Problem details:
Please repeat everything in the data below, from the line containing "This screenshot has width=366, height=429." down to the line containing "pyautogui.click(x=153, y=53)", both ends included.
====== Data for this exercise ======
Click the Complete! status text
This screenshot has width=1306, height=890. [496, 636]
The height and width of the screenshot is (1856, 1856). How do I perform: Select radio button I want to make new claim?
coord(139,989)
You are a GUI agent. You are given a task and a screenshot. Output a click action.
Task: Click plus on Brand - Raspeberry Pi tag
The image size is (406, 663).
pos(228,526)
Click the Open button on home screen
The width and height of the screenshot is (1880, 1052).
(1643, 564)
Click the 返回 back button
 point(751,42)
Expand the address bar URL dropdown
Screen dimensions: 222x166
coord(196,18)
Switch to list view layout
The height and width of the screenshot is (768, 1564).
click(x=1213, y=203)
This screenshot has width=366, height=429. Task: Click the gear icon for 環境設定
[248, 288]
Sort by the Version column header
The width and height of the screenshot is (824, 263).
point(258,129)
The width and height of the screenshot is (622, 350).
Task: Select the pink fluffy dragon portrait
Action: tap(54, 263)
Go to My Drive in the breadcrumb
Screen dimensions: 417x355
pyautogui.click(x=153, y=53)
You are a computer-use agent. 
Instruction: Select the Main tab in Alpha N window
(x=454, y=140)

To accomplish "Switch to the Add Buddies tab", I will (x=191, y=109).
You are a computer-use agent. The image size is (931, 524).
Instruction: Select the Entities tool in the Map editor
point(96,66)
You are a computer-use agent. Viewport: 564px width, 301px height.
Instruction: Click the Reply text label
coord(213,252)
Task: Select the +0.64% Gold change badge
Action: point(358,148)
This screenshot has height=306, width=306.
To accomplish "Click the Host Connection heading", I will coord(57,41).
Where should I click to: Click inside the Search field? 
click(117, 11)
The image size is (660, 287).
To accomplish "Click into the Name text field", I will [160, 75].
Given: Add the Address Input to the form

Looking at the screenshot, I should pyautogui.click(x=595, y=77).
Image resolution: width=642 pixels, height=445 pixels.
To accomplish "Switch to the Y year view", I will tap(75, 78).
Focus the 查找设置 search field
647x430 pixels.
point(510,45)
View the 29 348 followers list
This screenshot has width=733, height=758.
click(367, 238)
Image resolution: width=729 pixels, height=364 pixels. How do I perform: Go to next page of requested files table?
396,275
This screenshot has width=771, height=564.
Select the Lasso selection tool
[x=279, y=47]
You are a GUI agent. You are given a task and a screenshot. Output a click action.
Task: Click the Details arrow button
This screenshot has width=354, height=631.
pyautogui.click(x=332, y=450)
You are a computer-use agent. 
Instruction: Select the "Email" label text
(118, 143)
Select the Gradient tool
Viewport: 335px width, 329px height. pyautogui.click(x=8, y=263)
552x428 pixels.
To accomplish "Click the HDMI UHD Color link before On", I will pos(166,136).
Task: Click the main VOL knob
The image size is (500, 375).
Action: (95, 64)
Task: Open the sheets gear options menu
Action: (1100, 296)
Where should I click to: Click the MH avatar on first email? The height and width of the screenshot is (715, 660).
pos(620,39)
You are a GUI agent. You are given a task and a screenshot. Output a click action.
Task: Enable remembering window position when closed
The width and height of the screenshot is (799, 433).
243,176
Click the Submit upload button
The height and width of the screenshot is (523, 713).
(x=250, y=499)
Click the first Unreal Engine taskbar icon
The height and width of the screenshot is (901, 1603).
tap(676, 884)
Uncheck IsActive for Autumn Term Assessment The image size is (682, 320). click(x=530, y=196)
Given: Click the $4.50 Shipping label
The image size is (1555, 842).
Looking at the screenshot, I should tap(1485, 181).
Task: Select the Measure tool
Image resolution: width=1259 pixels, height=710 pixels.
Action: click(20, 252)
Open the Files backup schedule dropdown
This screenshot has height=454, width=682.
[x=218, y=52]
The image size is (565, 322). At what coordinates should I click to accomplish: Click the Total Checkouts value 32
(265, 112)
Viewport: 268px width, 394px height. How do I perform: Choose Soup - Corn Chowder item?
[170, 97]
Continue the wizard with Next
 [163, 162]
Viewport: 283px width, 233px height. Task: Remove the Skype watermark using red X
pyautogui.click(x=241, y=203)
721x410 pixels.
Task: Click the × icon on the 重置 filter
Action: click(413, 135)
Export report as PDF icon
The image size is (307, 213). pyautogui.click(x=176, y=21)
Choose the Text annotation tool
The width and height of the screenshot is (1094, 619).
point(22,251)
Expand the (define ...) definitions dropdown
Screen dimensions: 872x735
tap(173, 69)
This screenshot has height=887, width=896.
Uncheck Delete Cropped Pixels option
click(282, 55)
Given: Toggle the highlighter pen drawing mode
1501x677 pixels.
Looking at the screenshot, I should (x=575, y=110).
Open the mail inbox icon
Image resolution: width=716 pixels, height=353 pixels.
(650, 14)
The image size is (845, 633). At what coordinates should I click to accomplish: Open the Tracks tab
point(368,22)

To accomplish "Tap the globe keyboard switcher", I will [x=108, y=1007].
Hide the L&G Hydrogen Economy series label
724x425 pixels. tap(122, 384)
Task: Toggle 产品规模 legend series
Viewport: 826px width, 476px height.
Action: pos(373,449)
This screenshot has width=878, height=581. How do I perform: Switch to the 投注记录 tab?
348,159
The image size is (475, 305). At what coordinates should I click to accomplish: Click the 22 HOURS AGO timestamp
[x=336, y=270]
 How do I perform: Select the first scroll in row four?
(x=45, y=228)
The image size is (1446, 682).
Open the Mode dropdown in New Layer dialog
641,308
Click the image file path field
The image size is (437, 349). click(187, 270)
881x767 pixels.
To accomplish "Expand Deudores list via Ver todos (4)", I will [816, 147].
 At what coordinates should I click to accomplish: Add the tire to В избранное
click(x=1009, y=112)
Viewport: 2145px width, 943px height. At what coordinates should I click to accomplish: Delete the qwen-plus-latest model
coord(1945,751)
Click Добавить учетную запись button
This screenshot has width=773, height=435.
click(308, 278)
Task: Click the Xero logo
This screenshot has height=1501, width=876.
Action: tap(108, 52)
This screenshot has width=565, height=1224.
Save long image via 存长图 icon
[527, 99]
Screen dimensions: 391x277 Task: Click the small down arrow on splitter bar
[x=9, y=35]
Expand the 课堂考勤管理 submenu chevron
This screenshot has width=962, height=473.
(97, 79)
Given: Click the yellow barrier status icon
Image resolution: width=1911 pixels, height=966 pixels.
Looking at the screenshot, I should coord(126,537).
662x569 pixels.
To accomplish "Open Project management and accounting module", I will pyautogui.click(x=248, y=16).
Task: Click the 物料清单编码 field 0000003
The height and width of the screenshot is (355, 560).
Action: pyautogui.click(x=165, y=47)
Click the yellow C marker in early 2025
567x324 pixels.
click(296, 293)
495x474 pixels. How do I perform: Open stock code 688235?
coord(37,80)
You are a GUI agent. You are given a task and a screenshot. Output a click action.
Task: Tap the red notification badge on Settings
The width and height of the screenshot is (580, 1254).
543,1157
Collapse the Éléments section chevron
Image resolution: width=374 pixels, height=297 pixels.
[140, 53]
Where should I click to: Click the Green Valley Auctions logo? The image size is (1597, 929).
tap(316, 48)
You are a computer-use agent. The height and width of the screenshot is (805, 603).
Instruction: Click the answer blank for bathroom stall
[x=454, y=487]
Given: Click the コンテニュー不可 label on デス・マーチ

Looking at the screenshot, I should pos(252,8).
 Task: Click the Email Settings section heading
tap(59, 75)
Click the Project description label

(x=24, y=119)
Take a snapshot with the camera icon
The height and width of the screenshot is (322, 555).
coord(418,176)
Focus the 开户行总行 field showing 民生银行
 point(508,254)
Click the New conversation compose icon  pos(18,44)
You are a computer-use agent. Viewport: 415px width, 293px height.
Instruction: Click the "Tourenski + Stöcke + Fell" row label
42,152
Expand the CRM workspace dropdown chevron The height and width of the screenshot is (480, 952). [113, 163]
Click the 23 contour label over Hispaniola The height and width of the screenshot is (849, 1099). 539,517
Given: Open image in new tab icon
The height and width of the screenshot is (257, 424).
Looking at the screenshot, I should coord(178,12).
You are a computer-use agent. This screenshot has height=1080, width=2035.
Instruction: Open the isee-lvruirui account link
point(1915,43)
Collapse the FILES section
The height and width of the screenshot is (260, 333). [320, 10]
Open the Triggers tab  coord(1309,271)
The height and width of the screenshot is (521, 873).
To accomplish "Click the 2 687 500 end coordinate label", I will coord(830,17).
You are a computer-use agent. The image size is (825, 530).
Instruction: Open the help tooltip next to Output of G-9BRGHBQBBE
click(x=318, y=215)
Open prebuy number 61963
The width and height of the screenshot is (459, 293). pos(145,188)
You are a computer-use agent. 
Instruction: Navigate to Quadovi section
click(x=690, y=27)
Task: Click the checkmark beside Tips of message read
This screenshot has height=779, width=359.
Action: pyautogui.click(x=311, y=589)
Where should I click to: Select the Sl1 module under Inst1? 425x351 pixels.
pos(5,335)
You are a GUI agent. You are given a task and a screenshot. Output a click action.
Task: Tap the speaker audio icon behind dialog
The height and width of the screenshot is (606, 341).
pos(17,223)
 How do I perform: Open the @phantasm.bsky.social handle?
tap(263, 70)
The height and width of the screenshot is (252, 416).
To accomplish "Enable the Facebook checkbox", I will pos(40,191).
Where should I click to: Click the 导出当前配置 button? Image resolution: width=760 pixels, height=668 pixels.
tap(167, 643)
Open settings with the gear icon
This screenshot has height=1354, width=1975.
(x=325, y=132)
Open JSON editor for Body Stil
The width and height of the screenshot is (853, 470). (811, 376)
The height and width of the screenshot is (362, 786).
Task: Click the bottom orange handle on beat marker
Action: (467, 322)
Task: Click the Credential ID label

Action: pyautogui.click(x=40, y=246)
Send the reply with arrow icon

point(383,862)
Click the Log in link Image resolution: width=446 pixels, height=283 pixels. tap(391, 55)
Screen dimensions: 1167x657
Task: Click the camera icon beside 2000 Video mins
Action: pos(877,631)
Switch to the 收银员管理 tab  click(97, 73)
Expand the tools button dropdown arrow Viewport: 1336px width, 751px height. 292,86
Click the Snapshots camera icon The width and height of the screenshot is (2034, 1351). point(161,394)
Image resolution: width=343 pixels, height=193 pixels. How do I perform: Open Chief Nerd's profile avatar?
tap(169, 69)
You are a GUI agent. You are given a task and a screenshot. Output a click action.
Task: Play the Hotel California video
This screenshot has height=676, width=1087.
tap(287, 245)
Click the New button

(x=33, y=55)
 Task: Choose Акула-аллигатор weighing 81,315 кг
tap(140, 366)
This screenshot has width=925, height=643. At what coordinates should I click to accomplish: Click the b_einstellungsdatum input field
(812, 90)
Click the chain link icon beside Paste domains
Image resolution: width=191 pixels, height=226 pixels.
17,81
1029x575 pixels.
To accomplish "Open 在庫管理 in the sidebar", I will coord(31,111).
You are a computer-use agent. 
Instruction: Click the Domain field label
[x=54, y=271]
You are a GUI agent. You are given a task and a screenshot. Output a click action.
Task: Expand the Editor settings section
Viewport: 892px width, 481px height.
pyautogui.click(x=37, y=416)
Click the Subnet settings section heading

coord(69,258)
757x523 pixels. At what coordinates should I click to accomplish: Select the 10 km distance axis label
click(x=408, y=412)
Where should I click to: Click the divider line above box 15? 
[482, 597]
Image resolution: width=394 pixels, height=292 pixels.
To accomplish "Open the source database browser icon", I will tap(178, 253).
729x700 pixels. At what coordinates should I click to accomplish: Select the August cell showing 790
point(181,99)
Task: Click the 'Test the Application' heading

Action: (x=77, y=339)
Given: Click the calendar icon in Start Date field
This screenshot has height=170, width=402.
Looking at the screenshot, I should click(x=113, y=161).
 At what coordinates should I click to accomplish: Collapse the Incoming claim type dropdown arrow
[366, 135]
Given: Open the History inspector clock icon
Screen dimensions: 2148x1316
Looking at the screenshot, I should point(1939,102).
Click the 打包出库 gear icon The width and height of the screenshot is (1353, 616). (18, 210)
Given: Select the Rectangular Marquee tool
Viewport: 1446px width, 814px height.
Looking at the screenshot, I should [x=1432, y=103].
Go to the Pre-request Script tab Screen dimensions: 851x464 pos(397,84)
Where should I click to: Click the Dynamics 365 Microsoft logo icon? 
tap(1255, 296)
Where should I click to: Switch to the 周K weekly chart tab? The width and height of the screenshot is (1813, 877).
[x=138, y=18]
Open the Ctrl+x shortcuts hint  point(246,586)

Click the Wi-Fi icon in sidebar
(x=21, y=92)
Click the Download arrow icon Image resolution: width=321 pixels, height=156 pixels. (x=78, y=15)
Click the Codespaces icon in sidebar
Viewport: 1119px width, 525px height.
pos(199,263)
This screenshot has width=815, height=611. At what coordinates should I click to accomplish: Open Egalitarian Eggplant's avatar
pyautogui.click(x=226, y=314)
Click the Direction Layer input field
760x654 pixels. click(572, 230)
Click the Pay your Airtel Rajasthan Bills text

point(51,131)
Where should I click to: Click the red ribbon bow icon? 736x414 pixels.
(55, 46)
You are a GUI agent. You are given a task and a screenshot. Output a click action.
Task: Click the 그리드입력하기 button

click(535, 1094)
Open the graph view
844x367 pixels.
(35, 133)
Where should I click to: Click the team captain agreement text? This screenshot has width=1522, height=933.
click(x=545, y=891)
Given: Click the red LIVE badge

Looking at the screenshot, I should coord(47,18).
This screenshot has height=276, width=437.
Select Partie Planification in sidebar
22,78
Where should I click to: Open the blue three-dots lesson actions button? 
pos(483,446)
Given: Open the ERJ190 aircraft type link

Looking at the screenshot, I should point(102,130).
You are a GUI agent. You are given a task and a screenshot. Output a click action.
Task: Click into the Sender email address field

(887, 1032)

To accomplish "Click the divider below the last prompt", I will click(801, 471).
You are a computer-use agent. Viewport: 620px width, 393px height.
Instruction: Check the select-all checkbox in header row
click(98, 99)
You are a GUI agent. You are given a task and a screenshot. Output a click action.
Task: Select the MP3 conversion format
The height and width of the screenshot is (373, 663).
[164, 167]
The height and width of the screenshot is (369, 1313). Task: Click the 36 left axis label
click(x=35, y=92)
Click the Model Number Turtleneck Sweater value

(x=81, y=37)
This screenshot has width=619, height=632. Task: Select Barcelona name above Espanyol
======
Solved problem:
This screenshot has width=366, height=429. Task: Click the gear icon for 環境設定
[248, 288]
Sort by the Version column header
The width and height of the screenshot is (824, 263).
point(258,129)
The width and height of the screenshot is (622, 350).
Task: Select the pink fluffy dragon portrait
Action: tap(54, 263)
Go to My Drive in the breadcrumb
Screen dimensions: 417x355
pyautogui.click(x=153, y=53)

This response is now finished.